── Records provided

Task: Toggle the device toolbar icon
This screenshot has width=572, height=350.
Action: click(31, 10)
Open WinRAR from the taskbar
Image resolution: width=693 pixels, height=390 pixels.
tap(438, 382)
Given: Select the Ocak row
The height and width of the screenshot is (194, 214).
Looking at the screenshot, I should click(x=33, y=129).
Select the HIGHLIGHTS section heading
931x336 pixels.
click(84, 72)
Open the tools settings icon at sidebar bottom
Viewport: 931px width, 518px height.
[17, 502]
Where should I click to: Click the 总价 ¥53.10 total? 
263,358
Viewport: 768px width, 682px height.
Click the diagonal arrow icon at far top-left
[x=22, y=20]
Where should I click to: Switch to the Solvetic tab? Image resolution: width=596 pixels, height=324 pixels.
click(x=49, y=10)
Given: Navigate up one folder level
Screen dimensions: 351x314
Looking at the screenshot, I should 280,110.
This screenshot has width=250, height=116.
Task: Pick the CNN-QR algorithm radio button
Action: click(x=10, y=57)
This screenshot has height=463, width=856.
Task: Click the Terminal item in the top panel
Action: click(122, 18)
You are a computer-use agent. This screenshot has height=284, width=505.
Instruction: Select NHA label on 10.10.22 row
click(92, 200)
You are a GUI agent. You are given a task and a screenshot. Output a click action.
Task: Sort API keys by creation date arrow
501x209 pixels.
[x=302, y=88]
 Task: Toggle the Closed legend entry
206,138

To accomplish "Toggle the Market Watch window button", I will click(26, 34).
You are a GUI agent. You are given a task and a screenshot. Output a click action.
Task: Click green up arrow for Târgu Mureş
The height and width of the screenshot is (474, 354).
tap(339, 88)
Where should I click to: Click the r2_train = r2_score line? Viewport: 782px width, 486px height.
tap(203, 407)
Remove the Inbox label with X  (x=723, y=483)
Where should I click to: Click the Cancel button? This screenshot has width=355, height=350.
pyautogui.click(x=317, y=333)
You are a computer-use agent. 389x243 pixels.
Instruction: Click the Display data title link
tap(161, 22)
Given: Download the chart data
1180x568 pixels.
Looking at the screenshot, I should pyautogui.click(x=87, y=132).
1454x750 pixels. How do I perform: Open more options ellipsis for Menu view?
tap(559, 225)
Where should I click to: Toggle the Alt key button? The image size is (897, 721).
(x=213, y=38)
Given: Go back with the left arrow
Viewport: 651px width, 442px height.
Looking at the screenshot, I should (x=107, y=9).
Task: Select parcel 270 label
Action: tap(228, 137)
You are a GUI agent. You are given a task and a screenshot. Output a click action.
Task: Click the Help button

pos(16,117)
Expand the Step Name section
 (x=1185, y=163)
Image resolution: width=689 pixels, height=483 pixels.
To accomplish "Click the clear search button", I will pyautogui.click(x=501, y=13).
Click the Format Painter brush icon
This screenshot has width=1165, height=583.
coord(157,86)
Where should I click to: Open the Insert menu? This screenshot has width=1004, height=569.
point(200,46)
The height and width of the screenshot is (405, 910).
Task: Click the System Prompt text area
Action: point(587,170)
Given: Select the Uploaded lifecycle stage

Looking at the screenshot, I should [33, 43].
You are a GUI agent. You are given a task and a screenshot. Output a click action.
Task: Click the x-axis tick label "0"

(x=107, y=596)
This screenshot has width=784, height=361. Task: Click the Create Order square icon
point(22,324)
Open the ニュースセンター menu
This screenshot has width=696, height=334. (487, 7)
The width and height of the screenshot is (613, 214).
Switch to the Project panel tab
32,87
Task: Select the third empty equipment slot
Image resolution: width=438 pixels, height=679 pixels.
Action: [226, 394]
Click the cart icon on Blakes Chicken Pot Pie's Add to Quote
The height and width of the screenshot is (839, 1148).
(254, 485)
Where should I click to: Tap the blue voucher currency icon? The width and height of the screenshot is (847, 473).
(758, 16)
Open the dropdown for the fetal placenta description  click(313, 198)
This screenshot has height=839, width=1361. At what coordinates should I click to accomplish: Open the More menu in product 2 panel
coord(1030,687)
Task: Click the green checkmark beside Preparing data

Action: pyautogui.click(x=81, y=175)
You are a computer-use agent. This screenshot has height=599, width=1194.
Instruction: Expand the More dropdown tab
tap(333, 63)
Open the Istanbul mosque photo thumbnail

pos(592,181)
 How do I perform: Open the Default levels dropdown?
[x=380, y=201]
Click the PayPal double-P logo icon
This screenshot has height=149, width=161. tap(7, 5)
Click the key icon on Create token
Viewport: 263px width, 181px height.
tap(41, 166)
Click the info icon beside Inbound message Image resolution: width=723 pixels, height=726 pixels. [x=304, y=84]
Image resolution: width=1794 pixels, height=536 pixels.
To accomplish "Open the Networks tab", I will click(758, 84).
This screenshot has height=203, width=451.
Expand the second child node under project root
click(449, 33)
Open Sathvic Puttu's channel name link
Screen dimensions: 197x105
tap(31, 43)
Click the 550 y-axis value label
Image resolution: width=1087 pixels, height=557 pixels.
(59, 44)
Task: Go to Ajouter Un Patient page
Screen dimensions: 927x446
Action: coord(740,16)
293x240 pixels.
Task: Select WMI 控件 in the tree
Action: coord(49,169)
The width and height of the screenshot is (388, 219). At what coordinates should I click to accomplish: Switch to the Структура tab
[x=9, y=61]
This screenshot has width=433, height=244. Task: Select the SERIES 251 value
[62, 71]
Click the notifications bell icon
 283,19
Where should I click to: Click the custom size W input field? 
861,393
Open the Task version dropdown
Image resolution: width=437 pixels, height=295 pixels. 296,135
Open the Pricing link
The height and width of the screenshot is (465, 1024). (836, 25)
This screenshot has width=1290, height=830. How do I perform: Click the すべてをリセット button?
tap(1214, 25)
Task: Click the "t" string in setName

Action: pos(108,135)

────

* [Exercise description]: Word for word, restate all of the entries.

* [Written response]:
Task: Toggle the device toolbar icon
This screenshot has width=572, height=350.
Action: click(31, 10)
Open WinRAR from the taskbar
Image resolution: width=693 pixels, height=390 pixels.
tap(438, 382)
Given: Select the Ocak row
The height and width of the screenshot is (194, 214).
Looking at the screenshot, I should click(x=33, y=129).
Select the HIGHLIGHTS section heading
931x336 pixels.
click(84, 72)
Open the tools settings icon at sidebar bottom
Viewport: 931px width, 518px height.
[17, 502]
Where should I click to: Click the 总价 ¥53.10 total? 
263,358
Viewport: 768px width, 682px height.
Click the diagonal arrow icon at far top-left
[x=22, y=20]
Where should I click to: Switch to the Solvetic tab? Image resolution: width=596 pixels, height=324 pixels.
click(x=49, y=10)
Given: Navigate up one folder level
Screen dimensions: 351x314
Looking at the screenshot, I should 280,110.
This screenshot has width=250, height=116.
Task: Pick the CNN-QR algorithm radio button
Action: click(x=10, y=57)
This screenshot has height=463, width=856.
Task: Click the Terminal item in the top panel
Action: click(122, 18)
You are a computer-use agent. This screenshot has height=284, width=505.
Instruction: Select NHA label on 10.10.22 row
click(92, 200)
You are a GUI agent. You are given a task and a screenshot. Output a click action.
Task: Sort API keys by creation date arrow
501x209 pixels.
[x=302, y=88]
 Task: Toggle the Closed legend entry
206,138

To accomplish "Toggle the Market Watch window button", I will click(26, 34).
You are a GUI agent. You are given a task and a screenshot. Output a click action.
Task: Click green up arrow for Târgu Mureş
The height and width of the screenshot is (474, 354).
tap(339, 88)
Where should I click to: Click the r2_train = r2_score line? Viewport: 782px width, 486px height.
tap(203, 407)
Remove the Inbox label with X  (x=723, y=483)
Where should I click to: Click the Cancel button? This screenshot has width=355, height=350.
pyautogui.click(x=317, y=333)
You are a computer-use agent. 389x243 pixels.
Instruction: Click the Display data title link
tap(161, 22)
Given: Download the chart data
1180x568 pixels.
Looking at the screenshot, I should pyautogui.click(x=87, y=132).
1454x750 pixels. How do I perform: Open more options ellipsis for Menu view?
tap(559, 225)
Where should I click to: Toggle the Alt key button? The image size is (897, 721).
(x=213, y=38)
Given: Go back with the left arrow
Viewport: 651px width, 442px height.
Looking at the screenshot, I should (x=107, y=9).
Task: Select parcel 270 label
Action: tap(228, 137)
You are a GUI agent. You are given a task and a screenshot. Output a click action.
Task: Click the Help button

pos(16,117)
Expand the Step Name section
 (x=1185, y=163)
Image resolution: width=689 pixels, height=483 pixels.
To accomplish "Click the clear search button", I will pyautogui.click(x=501, y=13).
Click the Format Painter brush icon
This screenshot has width=1165, height=583.
coord(157,86)
Where should I click to: Open the Insert menu? This screenshot has width=1004, height=569.
point(200,46)
The height and width of the screenshot is (405, 910).
Task: Click the System Prompt text area
Action: point(587,170)
Given: Select the Uploaded lifecycle stage

Looking at the screenshot, I should [33, 43].
You are a GUI agent. You are given a task and a screenshot. Output a click action.
Task: Click the x-axis tick label "0"

(x=107, y=596)
This screenshot has width=784, height=361. Task: Click the Create Order square icon
point(22,324)
Open the ニュースセンター menu
This screenshot has width=696, height=334. (487, 7)
The width and height of the screenshot is (613, 214).
Switch to the Project panel tab
32,87
Task: Select the third empty equipment slot
Image resolution: width=438 pixels, height=679 pixels.
Action: [226, 394]
Click the cart icon on Blakes Chicken Pot Pie's Add to Quote
The height and width of the screenshot is (839, 1148).
(254, 485)
Where should I click to: Tap the blue voucher currency icon? The width and height of the screenshot is (847, 473).
(758, 16)
Open the dropdown for the fetal placenta description  click(313, 198)
This screenshot has height=839, width=1361. At what coordinates should I click to accomplish: Open the More menu in product 2 panel
coord(1030,687)
Task: Click the green checkmark beside Preparing data

Action: pyautogui.click(x=81, y=175)
You are a computer-use agent. This screenshot has height=599, width=1194.
Instruction: Expand the More dropdown tab
tap(333, 63)
Open the Istanbul mosque photo thumbnail

pos(592,181)
 How do I perform: Open the Default levels dropdown?
[x=380, y=201]
Click the PayPal double-P logo icon
This screenshot has height=149, width=161. tap(7, 5)
Click the key icon on Create token
Viewport: 263px width, 181px height.
tap(41, 166)
Click the info icon beside Inbound message Image resolution: width=723 pixels, height=726 pixels. [x=304, y=84]
Image resolution: width=1794 pixels, height=536 pixels.
To accomplish "Open the Networks tab", I will click(758, 84).
This screenshot has height=203, width=451.
Expand the second child node under project root
click(449, 33)
Open Sathvic Puttu's channel name link
Screen dimensions: 197x105
tap(31, 43)
Click the 550 y-axis value label
Image resolution: width=1087 pixels, height=557 pixels.
(59, 44)
Task: Go to Ajouter Un Patient page
Screen dimensions: 927x446
Action: coord(740,16)
293x240 pixels.
Task: Select WMI 控件 in the tree
Action: coord(49,169)
The width and height of the screenshot is (388, 219). At what coordinates should I click to accomplish: Switch to the Структура tab
[x=9, y=61]
This screenshot has width=433, height=244. Task: Select the SERIES 251 value
[62, 71]
Click the notifications bell icon
 283,19
Where should I click to: Click the custom size W input field? 
861,393
Open the Task version dropdown
Image resolution: width=437 pixels, height=295 pixels. 296,135
Open the Pricing link
The height and width of the screenshot is (465, 1024). (836, 25)
This screenshot has width=1290, height=830. How do I perform: Click the すべてをリセット button?
tap(1214, 25)
Task: Click the "t" string in setName

Action: pos(108,135)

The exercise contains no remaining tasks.